- WHAT YOU ARE ASKED TO DO -
Reproduce the data from the line with "Where should I" up to and including the line with "[x=582, y=133]", substituting "blue checkmark" for "green checkmark" and leaving everything else unchanged. Output only those lines, without the pictures.

* Begin RECORDED INFORMATION *

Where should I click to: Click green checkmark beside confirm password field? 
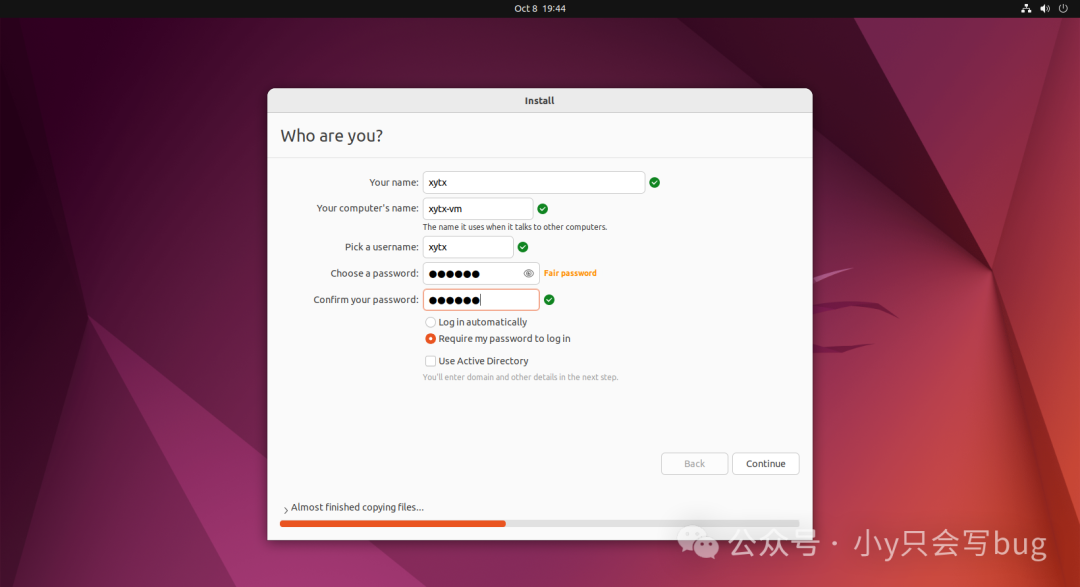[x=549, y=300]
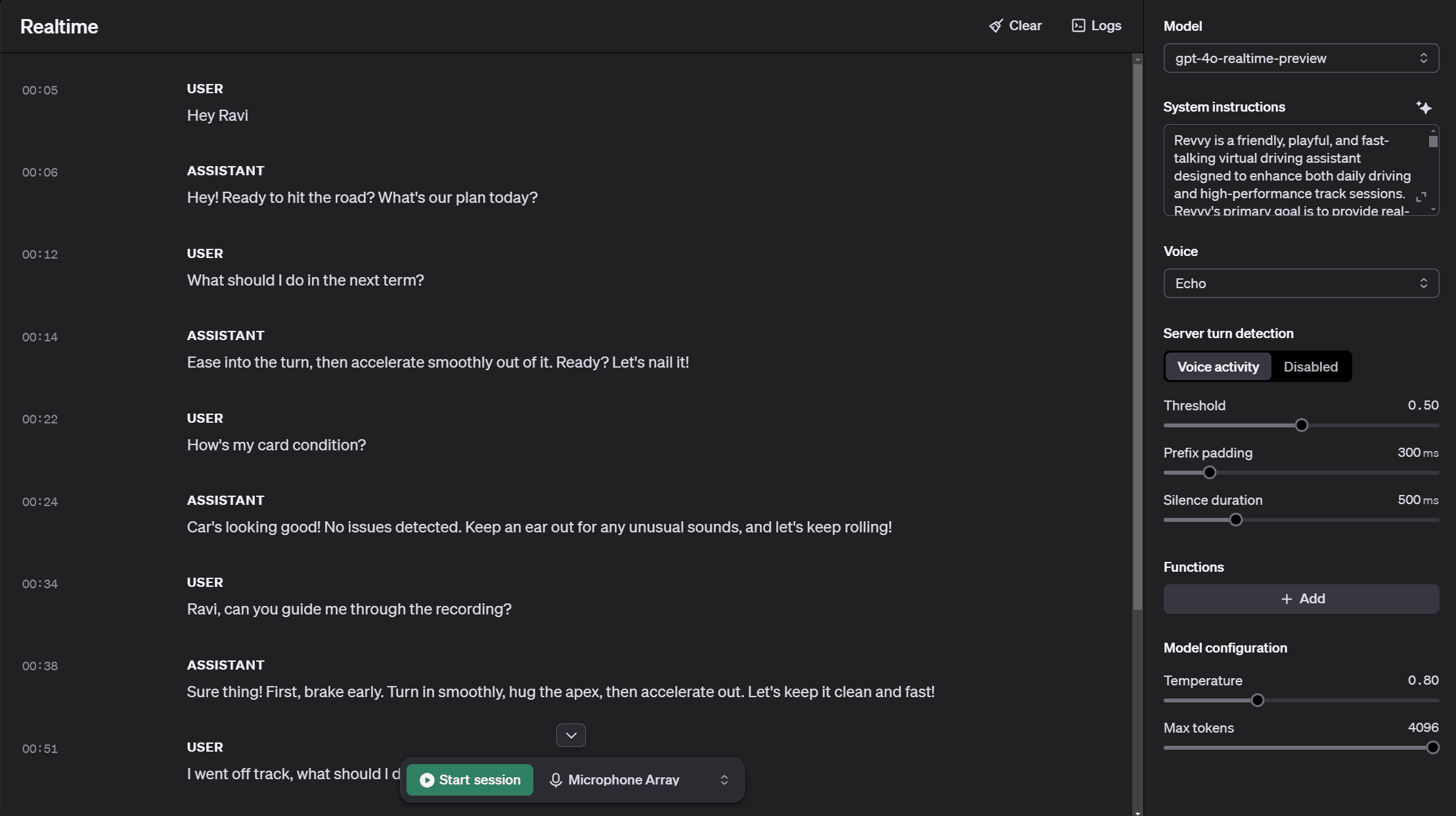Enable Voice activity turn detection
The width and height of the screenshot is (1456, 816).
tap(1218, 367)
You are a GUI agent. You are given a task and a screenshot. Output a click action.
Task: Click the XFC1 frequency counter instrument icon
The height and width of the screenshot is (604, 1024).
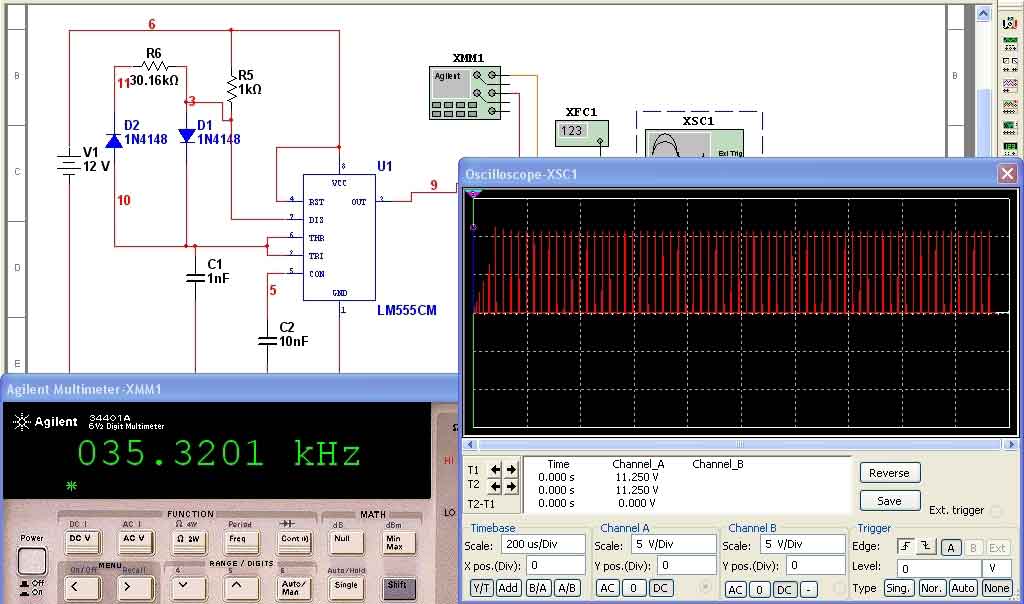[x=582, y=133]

* End RECORDED INFORMATION *
* Begin RECORDED INFORMATION *

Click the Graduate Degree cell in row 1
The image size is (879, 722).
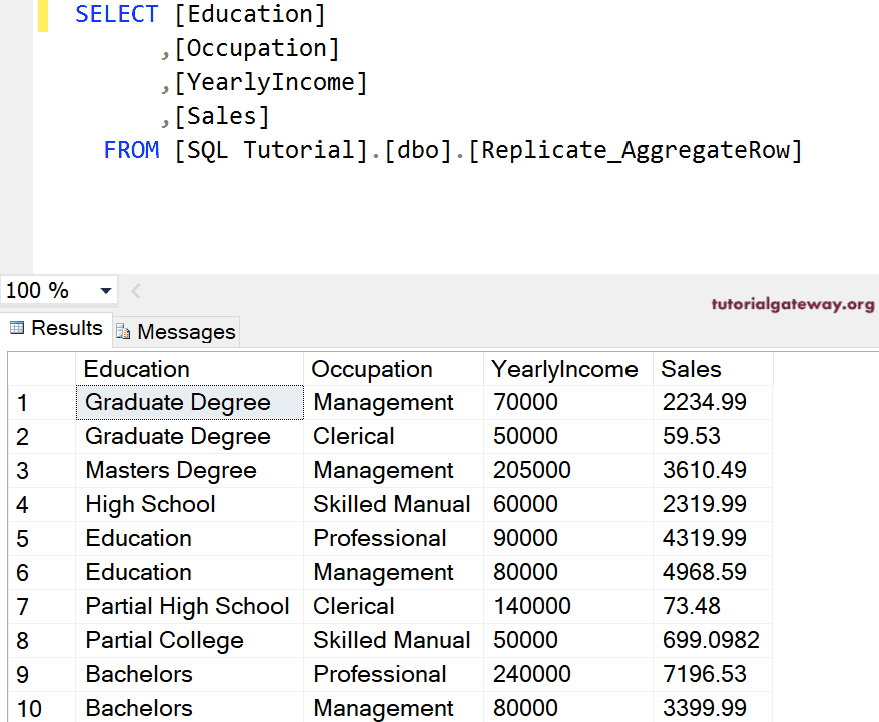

* End RECORDED INFORMATION *

- RESPONSE TO THE TASK -
Where should I click to: Click blue checkmark beside confirm password field? 
[x=549, y=300]
Enable Voice activity turn detection
The width and height of the screenshot is (1456, 816).
tap(1218, 367)
You are a GUI agent. You are given a task and a screenshot. Output a click action.
Task: Click the XFC1 frequency counter instrument icon
The height and width of the screenshot is (604, 1024).
[x=582, y=133]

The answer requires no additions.